* [What needs to be done] Starting with the first line of the records, write out each line exactly until you have included the line containing "Check the Linear".

* [Dataset records]
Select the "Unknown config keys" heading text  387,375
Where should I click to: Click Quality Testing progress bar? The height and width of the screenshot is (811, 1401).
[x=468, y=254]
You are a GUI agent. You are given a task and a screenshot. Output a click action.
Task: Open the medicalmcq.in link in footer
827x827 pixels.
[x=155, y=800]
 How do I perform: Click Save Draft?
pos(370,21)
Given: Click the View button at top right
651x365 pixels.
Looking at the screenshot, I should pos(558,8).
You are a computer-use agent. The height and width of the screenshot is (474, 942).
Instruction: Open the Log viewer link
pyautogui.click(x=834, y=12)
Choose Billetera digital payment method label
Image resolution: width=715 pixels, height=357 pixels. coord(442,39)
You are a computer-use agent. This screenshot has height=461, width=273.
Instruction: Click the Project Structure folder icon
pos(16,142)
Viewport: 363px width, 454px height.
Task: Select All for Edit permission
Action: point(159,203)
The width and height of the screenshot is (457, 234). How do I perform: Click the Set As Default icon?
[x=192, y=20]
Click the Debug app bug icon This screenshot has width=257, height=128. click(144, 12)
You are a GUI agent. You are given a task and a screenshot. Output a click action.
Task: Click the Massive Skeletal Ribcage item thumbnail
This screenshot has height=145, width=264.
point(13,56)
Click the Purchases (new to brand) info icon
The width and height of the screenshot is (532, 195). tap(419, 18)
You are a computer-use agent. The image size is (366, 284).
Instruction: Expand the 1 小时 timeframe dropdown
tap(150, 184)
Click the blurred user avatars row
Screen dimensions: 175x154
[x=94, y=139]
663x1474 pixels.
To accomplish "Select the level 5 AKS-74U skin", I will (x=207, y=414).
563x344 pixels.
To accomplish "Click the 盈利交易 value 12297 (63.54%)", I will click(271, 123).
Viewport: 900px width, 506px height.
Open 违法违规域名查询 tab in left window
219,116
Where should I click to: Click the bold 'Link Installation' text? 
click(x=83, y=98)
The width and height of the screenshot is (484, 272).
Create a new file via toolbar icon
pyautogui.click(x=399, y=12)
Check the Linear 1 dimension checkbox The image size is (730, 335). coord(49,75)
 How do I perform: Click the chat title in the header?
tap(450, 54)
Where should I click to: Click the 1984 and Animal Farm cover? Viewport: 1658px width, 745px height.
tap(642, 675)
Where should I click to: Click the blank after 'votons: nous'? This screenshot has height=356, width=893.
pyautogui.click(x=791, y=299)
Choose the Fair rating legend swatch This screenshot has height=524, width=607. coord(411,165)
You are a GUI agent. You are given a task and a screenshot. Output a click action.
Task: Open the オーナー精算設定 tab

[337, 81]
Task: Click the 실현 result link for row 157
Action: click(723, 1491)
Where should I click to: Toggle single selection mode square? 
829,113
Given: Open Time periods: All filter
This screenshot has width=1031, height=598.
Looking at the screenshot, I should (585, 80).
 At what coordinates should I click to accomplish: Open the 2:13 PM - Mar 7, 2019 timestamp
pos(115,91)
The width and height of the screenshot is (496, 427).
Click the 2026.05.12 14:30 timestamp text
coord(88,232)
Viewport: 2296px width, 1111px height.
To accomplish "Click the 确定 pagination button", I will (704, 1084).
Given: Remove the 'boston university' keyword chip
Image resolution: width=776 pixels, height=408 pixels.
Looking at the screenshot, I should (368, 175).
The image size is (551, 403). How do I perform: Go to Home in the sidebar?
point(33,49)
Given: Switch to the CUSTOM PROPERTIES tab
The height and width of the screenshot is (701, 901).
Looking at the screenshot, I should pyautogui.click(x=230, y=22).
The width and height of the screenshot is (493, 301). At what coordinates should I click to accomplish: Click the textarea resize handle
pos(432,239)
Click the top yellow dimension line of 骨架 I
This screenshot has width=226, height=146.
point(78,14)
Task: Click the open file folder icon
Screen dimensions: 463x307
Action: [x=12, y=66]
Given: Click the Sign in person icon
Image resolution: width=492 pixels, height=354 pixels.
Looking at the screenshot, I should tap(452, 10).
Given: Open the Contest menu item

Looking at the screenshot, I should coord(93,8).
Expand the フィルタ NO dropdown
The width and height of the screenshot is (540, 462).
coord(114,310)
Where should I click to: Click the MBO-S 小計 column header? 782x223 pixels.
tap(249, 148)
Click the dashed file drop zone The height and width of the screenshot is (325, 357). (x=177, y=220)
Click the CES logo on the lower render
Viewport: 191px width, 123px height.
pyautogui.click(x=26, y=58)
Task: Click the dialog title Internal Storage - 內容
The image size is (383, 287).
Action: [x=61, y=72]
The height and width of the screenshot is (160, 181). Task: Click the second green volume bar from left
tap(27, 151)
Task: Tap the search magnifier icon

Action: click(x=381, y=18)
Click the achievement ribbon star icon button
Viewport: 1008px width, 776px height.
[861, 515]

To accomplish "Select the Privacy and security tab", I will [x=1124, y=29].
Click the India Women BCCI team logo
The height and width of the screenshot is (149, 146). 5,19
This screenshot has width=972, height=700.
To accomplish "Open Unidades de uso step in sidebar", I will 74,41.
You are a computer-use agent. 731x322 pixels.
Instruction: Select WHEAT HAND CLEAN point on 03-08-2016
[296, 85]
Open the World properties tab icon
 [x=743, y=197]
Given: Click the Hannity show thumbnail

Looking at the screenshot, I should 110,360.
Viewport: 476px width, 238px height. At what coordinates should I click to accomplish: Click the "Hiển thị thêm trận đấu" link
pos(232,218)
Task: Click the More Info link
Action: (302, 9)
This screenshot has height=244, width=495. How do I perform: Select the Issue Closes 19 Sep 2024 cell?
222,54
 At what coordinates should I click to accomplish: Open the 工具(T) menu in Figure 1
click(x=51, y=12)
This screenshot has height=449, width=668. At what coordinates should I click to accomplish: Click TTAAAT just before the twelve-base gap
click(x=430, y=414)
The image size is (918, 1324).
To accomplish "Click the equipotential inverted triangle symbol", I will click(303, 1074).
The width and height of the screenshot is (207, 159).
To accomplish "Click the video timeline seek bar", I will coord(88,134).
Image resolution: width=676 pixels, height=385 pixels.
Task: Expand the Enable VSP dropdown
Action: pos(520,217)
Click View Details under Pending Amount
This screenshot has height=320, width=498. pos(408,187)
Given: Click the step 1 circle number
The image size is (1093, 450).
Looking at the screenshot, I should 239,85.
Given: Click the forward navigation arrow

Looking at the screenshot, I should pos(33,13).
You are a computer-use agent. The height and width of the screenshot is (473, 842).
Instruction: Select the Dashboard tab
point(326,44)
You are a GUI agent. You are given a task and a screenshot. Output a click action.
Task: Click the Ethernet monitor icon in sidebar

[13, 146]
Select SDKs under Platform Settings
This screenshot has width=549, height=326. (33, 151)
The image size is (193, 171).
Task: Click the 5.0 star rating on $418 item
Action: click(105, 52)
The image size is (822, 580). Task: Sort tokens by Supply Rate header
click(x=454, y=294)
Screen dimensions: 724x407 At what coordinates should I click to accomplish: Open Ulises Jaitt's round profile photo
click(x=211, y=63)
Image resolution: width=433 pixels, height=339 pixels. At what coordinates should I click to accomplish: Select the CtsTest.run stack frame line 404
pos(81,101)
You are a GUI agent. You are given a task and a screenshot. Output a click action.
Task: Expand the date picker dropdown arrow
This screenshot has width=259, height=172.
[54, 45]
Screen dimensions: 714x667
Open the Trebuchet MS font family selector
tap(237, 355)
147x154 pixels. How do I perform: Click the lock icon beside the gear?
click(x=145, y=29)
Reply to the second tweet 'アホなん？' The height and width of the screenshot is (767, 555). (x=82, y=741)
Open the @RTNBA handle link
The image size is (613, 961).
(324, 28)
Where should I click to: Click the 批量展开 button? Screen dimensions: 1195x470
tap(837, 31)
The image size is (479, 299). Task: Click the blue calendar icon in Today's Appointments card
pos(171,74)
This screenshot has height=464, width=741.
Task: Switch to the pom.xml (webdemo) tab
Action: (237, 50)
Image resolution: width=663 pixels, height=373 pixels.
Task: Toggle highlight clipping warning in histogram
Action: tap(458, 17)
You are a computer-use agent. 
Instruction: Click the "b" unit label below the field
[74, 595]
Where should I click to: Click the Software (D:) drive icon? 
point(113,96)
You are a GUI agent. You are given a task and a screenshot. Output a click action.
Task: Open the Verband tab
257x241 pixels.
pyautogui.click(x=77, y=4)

* [Result]
Select the "Unknown config keys" heading text  387,375
Where should I click to: Click Quality Testing progress bar? The height and width of the screenshot is (811, 1401).
[x=468, y=254]
You are a GUI agent. You are given a task and a screenshot. Output a click action.
Task: Open the medicalmcq.in link in footer
827x827 pixels.
[x=155, y=800]
 How do I perform: Click Save Draft?
pos(370,21)
Given: Click the View button at top right
651x365 pixels.
Looking at the screenshot, I should pos(558,8).
You are a computer-use agent. The height and width of the screenshot is (474, 942).
Instruction: Open the Log viewer link
pyautogui.click(x=834, y=12)
Choose Billetera digital payment method label
Image resolution: width=715 pixels, height=357 pixels. coord(442,39)
You are a computer-use agent. This screenshot has height=461, width=273.
Instruction: Click the Project Structure folder icon
pos(16,142)
Viewport: 363px width, 454px height.
Task: Select All for Edit permission
Action: point(159,203)
The width and height of the screenshot is (457, 234). How do I perform: Click the Set As Default icon?
[x=192, y=20]
Click the Debug app bug icon This screenshot has width=257, height=128. click(144, 12)
You are a GUI agent. You are given a task and a screenshot. Output a click action.
Task: Click the Massive Skeletal Ribcage item thumbnail
This screenshot has height=145, width=264.
point(13,56)
Click the Purchases (new to brand) info icon
The width and height of the screenshot is (532, 195). tap(419, 18)
You are a computer-use agent. The image size is (366, 284).
Instruction: Expand the 1 小时 timeframe dropdown
tap(150, 184)
Click the blurred user avatars row
Screen dimensions: 175x154
[x=94, y=139]
663x1474 pixels.
To accomplish "Select the level 5 AKS-74U skin", I will (x=207, y=414).
563x344 pixels.
To accomplish "Click the 盈利交易 value 12297 (63.54%)", I will click(271, 123).
Viewport: 900px width, 506px height.
Open 违法违规域名查询 tab in left window
219,116
Where should I click to: Click the bold 'Link Installation' text? 
click(x=83, y=98)
The width and height of the screenshot is (484, 272).
Create a new file via toolbar icon
pyautogui.click(x=399, y=12)
Check the Linear 1 dimension checkbox The image size is (730, 335). coord(49,75)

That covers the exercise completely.